What we have been able to do is stabilize child care providers [with] the American Rescue Plan. And [the Childcare Is Infrastructure Act] builds on that. Let’s improve the safety of our child care facilities and help providers do that without passing those costs on to parents. Let’s support the financial well-being of [future] educators by making sure they can access higher education and have a student loan repayment program. Let’s make sure we are meeting the needs of our student parents so they can continue to access higher education, but also have a place for their children to receive care safely while they’re doing that.

I am so proud that provisions of this bill have been included in the Build Back Better agenda.

These legislative movements are so important, particularly now that the Supreme Court has taken up the Dobbs case. Abortion rights are not just very squarely in the political conversation again, but also really under attack in ways we probably have not seen since Roe and Casey. A lot of folks are starting to look to Congress to see if something can be done there to shore up abortion rights. What do you have to say to them?

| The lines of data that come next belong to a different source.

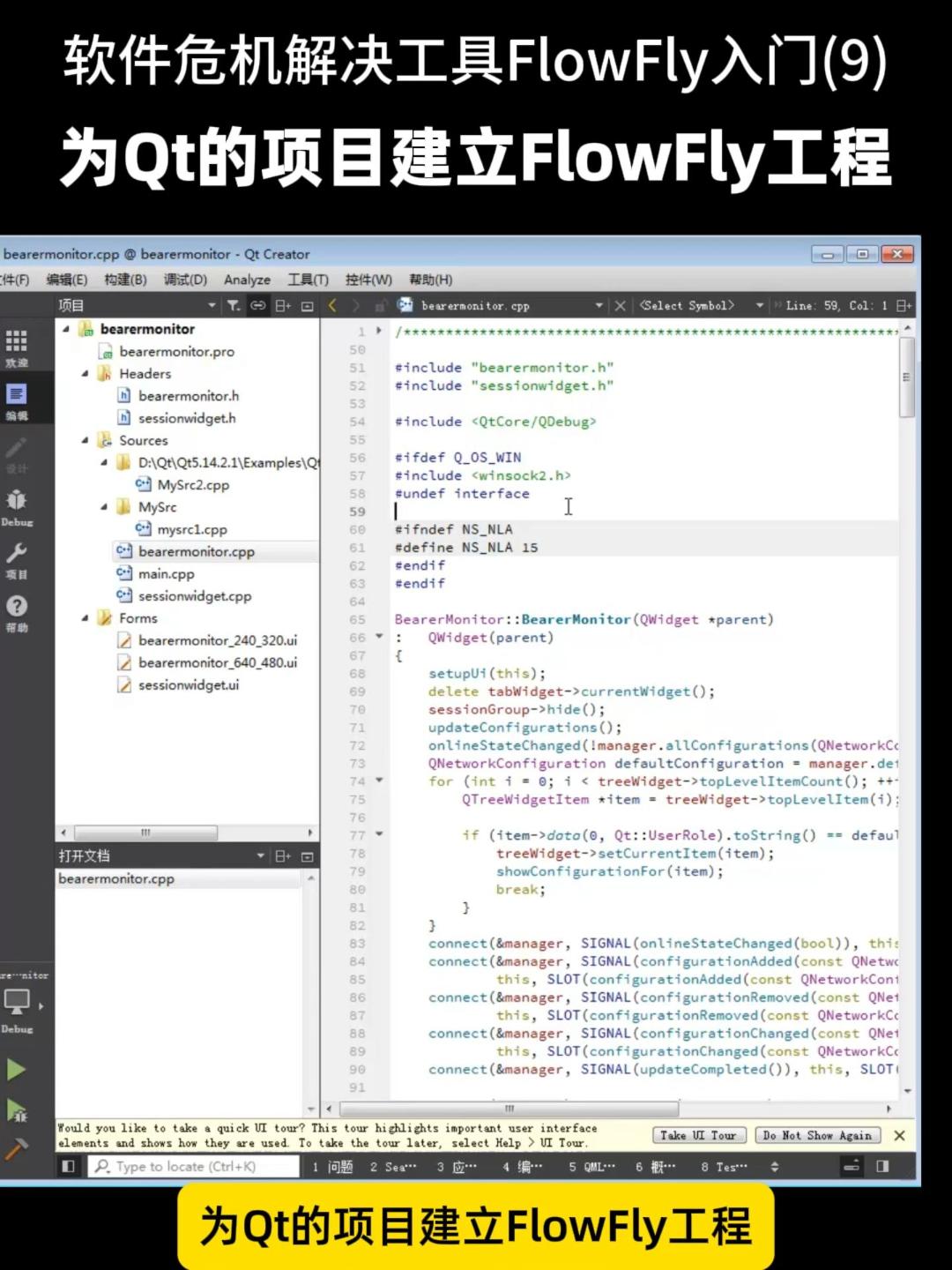Click the Take UI Tour button
The image size is (952, 1270).
699,1136
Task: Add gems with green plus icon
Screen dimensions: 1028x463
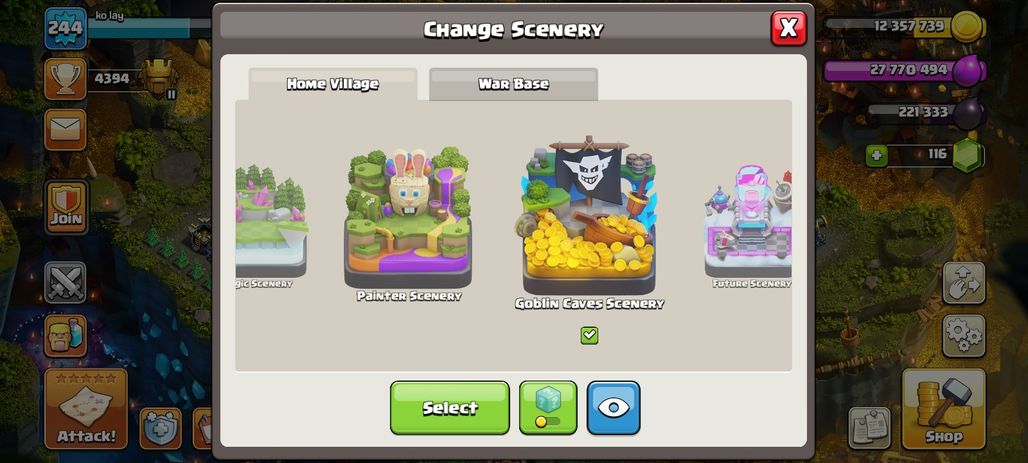Action: coord(877,156)
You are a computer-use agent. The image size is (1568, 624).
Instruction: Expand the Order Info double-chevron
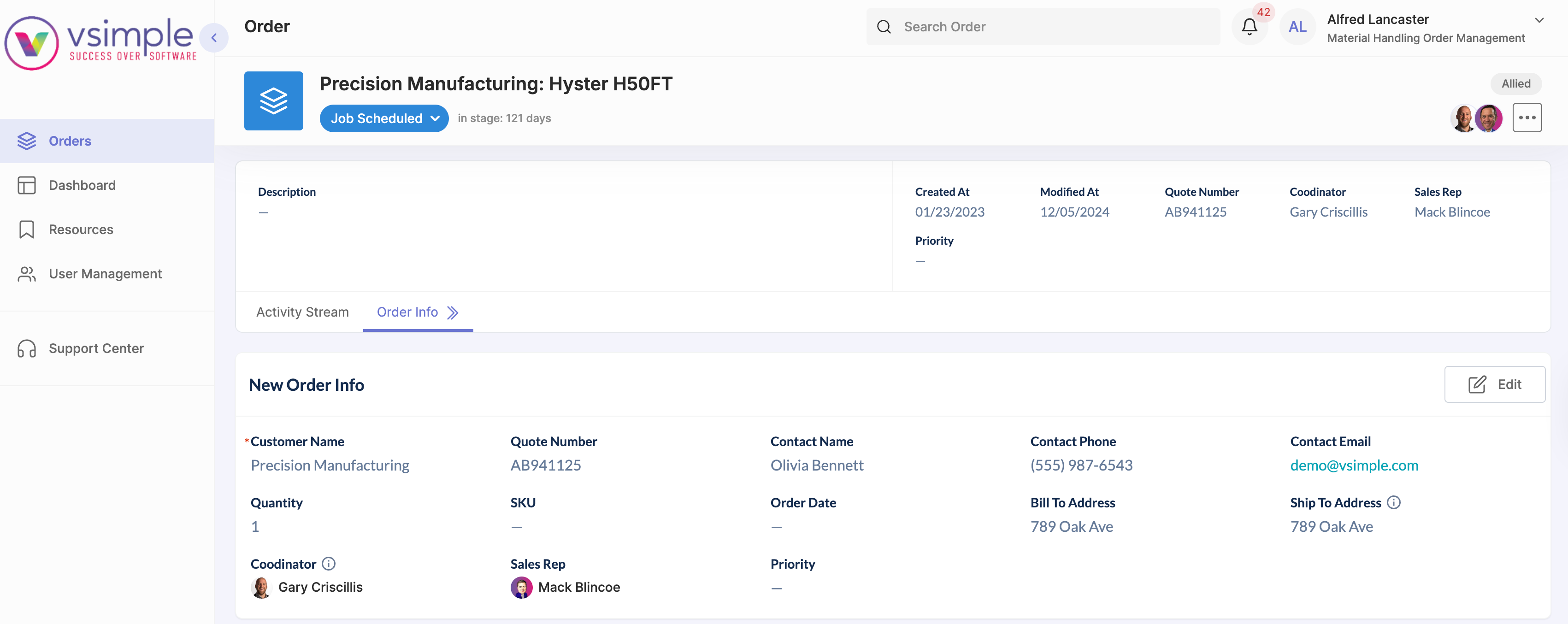pos(453,312)
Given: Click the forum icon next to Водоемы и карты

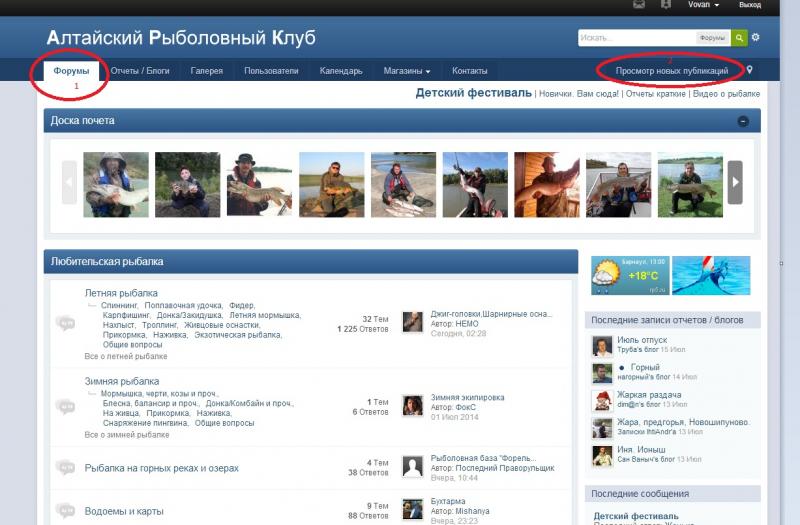Looking at the screenshot, I should tap(66, 511).
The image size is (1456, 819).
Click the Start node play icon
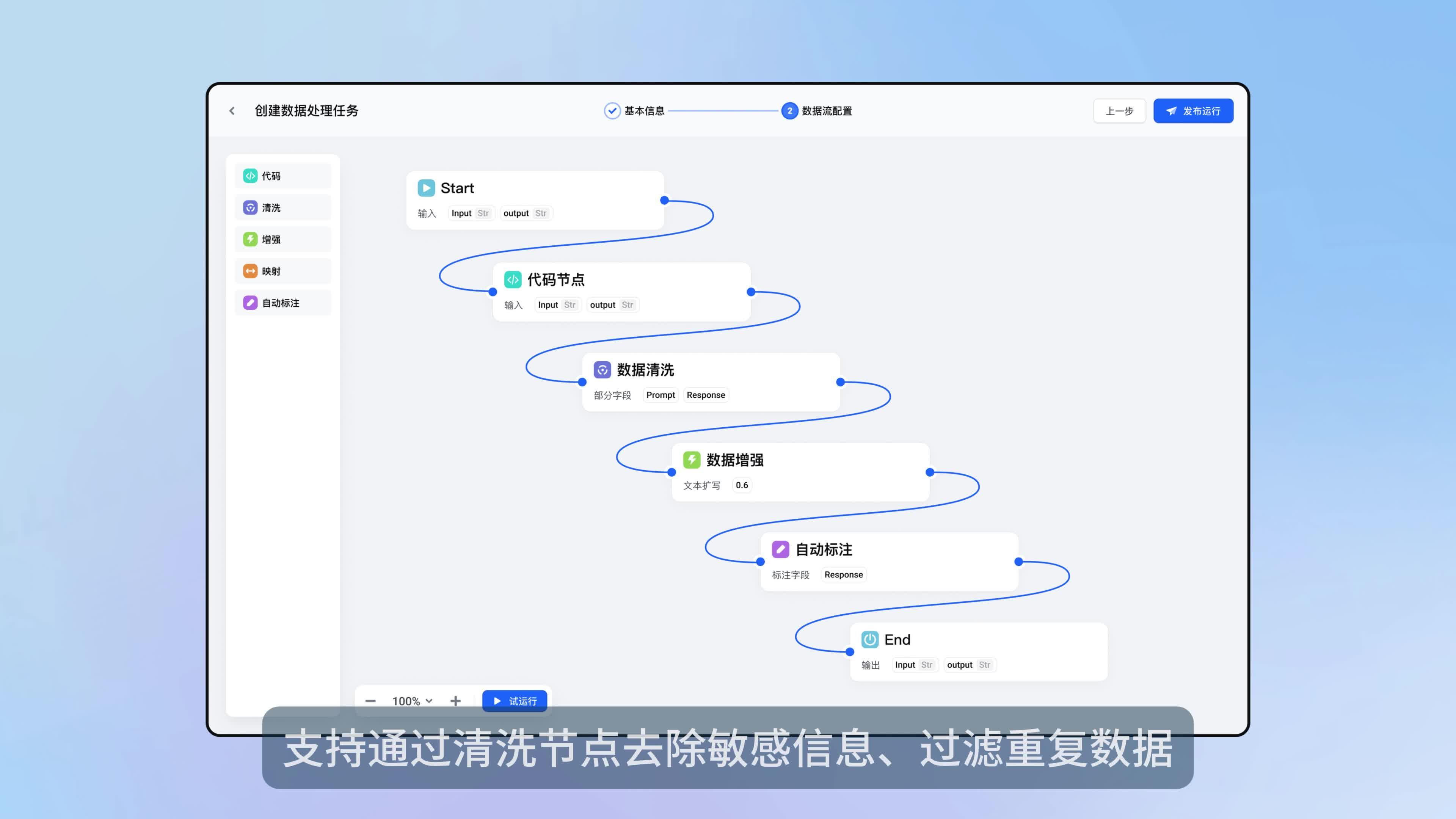coord(427,188)
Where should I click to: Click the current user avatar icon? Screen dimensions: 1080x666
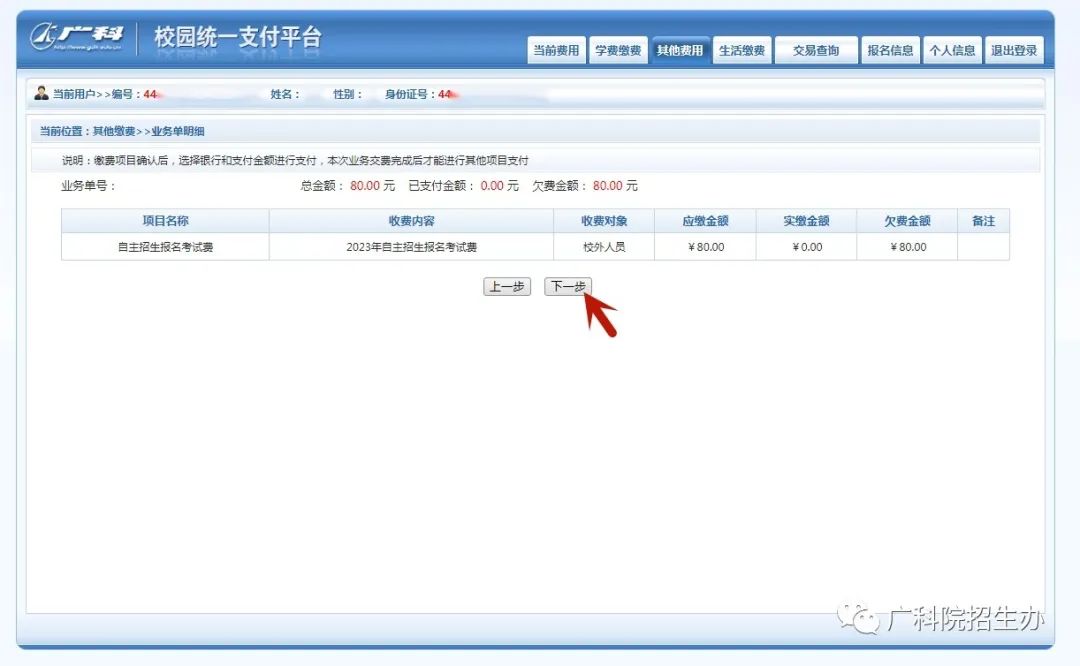pos(41,94)
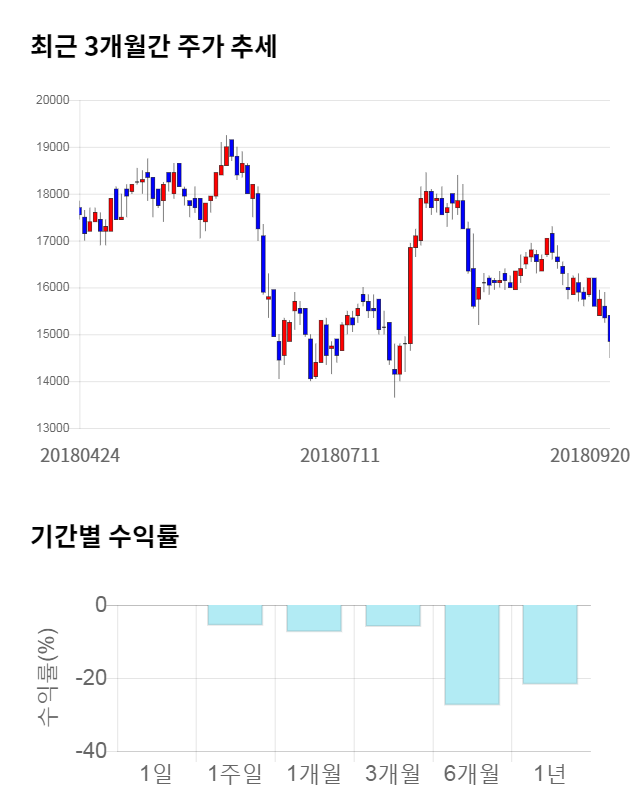Click the 20000 price axis label
Image resolution: width=640 pixels, height=810 pixels.
[52, 100]

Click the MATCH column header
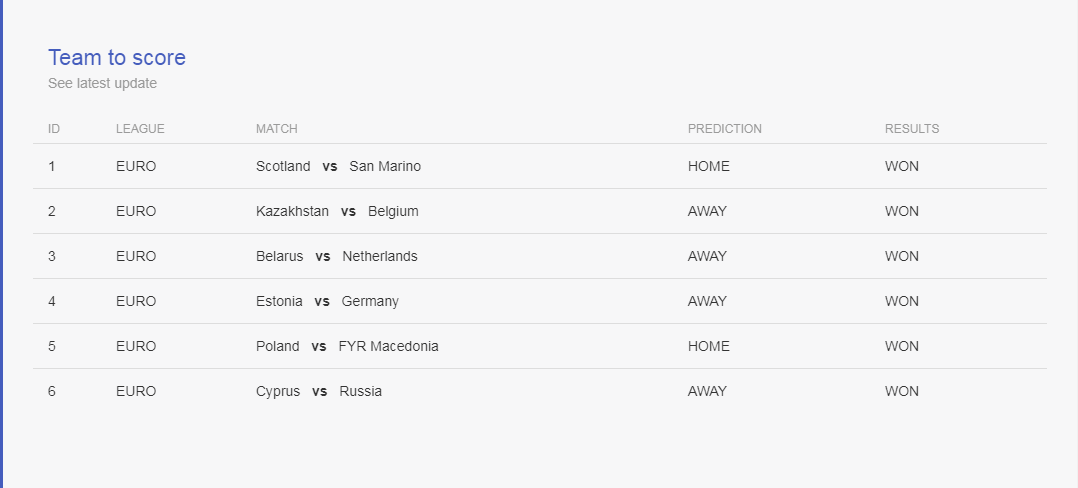click(276, 129)
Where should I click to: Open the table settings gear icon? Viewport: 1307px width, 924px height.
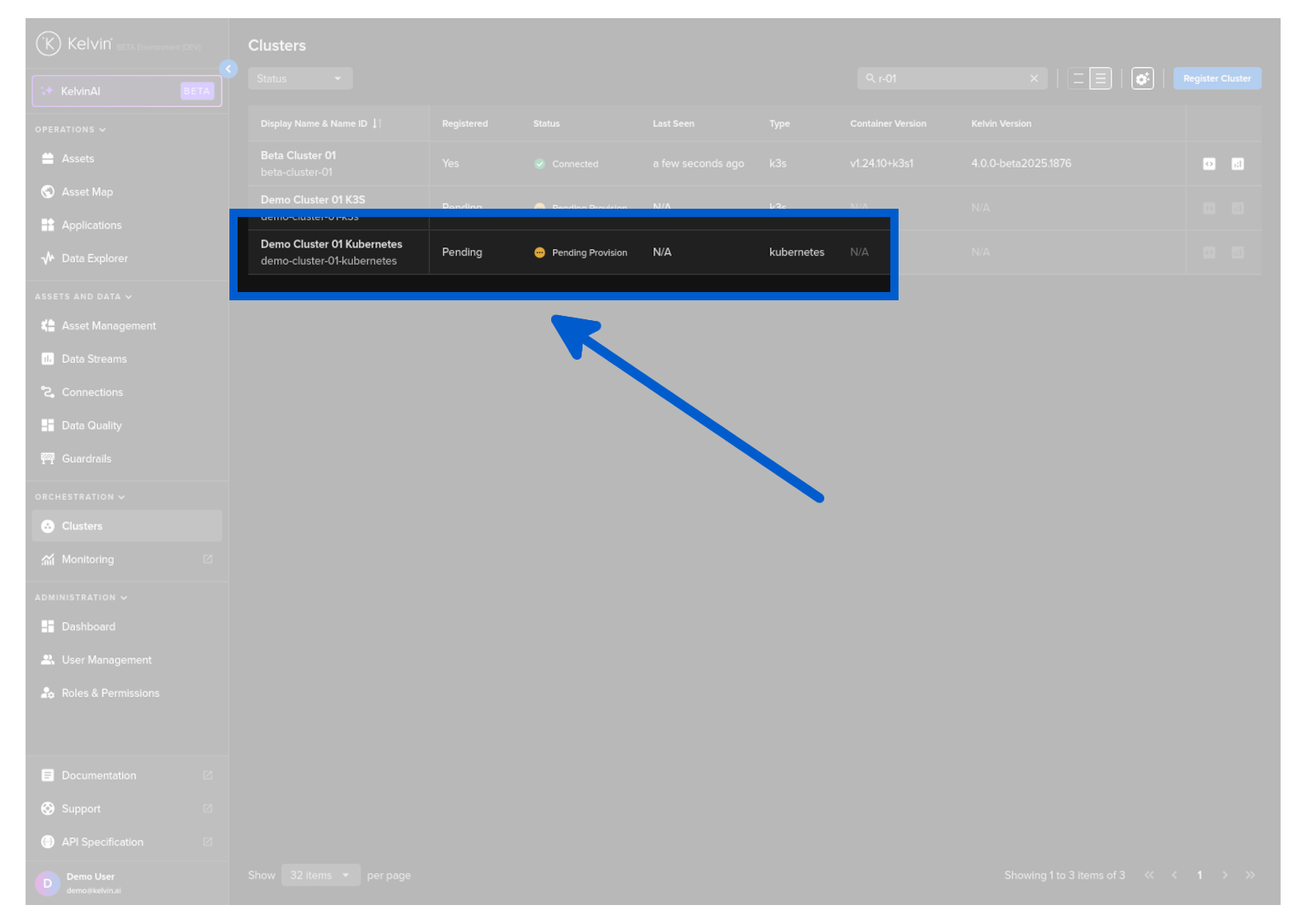coord(1142,79)
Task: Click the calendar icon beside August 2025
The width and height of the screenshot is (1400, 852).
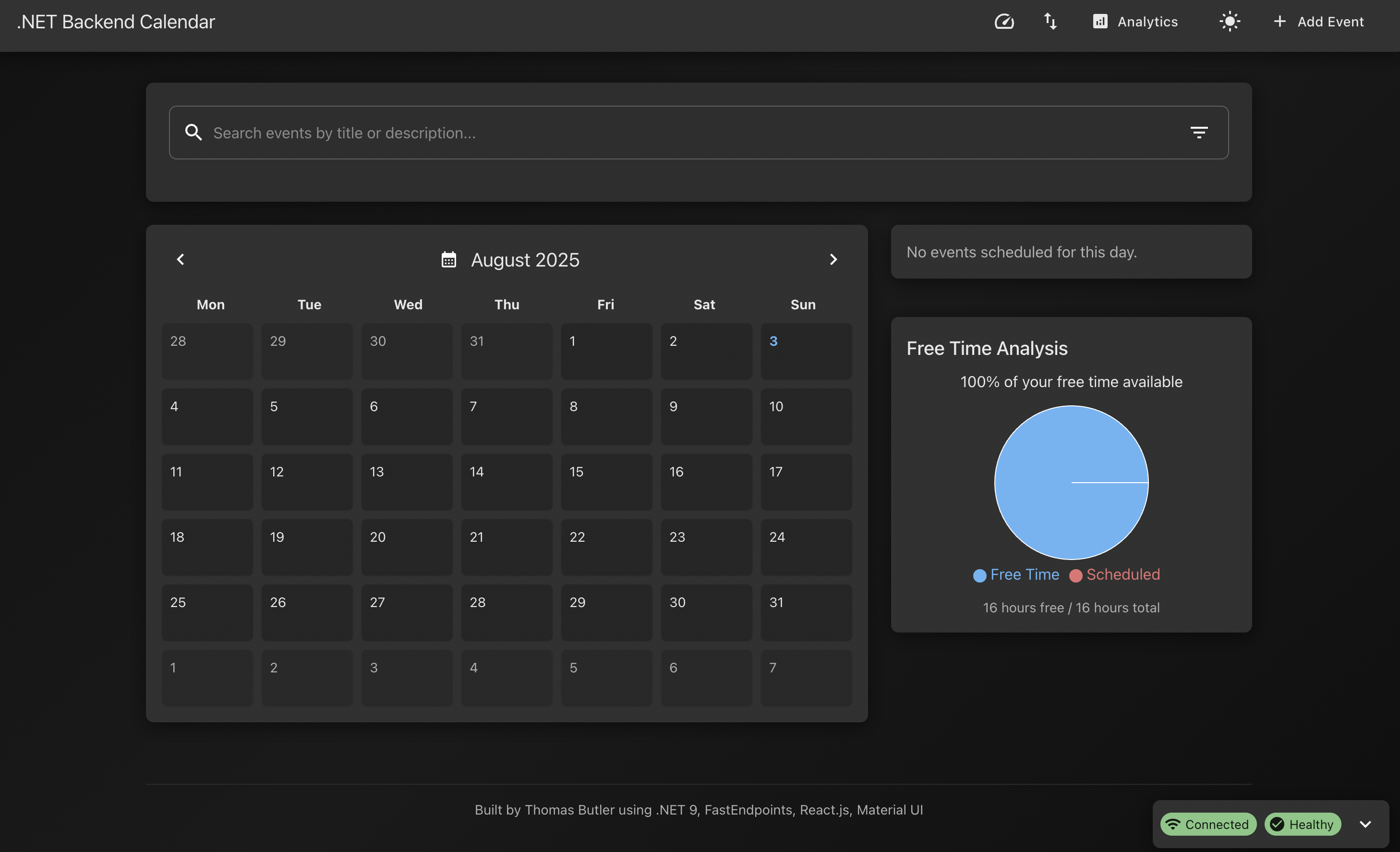Action: [449, 260]
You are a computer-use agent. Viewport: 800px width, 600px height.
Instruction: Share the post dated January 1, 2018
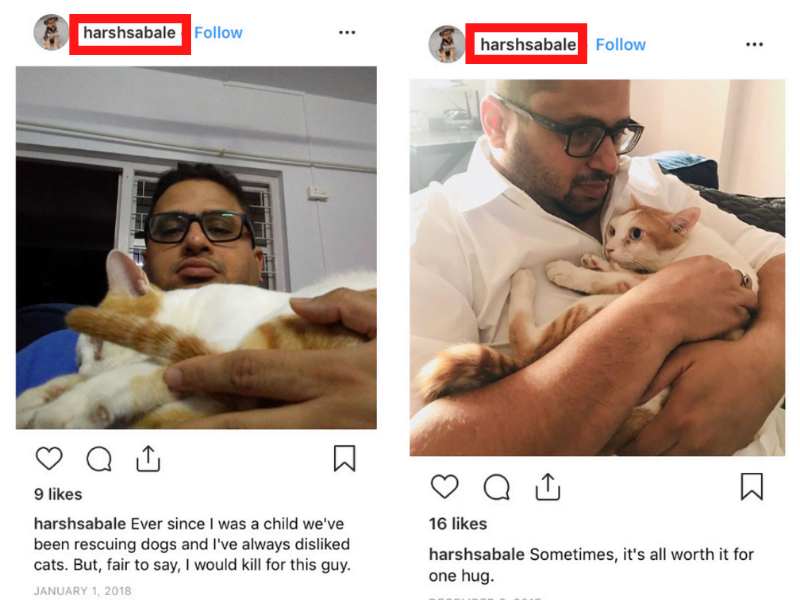click(148, 458)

KC: Yeah, we are at a moment of grave danger. Again, coming out of a pandemic where the economic fallout has hit women so hard and disproportionately, I think back on December’s job report, when every single job loss belonged to a woman. And we are seeing that all of these pieces fit together, that reproductive justice is really the intersectional lens through which to view it. There are real economic costs besides the cost in women’s personal lives, and we have to keep that in mind.

And that is why, as we are facing uncertainty and looking at a Supreme Court that has been chosen to be anti-abortion in the most recent justices who have joined, we have legislation in Congress that will enshrine reproductive rights law into law and make sure that abortion is a right. And I am so heartened that President Biden has recognized the inequities and oppression that stems from the Hyde Amendment and is working to help us overturn that. But we have other bills that will make sure that whatever the ideological makeup of the Supreme Court, women will be able to access fully reproductive health care in this country.

Recently, mainstream abortion rights groups have publicly come forward to talk about the ways in which the fight to secure voting rights has to be part of the fight to secure abortion rights and access. What are your thoughts on this?

KC: Sixty percent of voters support Roe v. Wade. That’s an overwhelming majority. Without a fair vote, our laws can’t reflect that reality. If gerrymandering, dark money, and voting restrictions continue, the voice of the people will be overcome by the will of the powerful. That is not democracy.

What would you say to folks who ask how to best get involved in the fight to protect reproductive health care in their own states?

KC: The campaign against abortion access in Washington is led by the same politicians who are voting down policies that combat racial, economic, and gender injustice. Why else would politicians who preach “family values” vote against supporting child care that allows parents to get to work? Why else would they vote against paid family leave, inhibiting families from caring for their loved ones while also enabling them to keep a roof over their heads? Why would Republicans refuse to come to terms with our gross history of forced sterilizations and its recent usage by the previous administration? Or the largest tax cut for families in our history, which has dramatically reduced child poverty and hunger?

Protecting the right to abortion and the ability to access care will take all of us acknowledging this coordinated campaign to hold on to a hierarchy. Untangling this wicked web of systemic racism and misogyny requires us all to recognize that the fight for reproductive freedom is the same fight to bring to life the values of equality and justice set forth in our Constitution.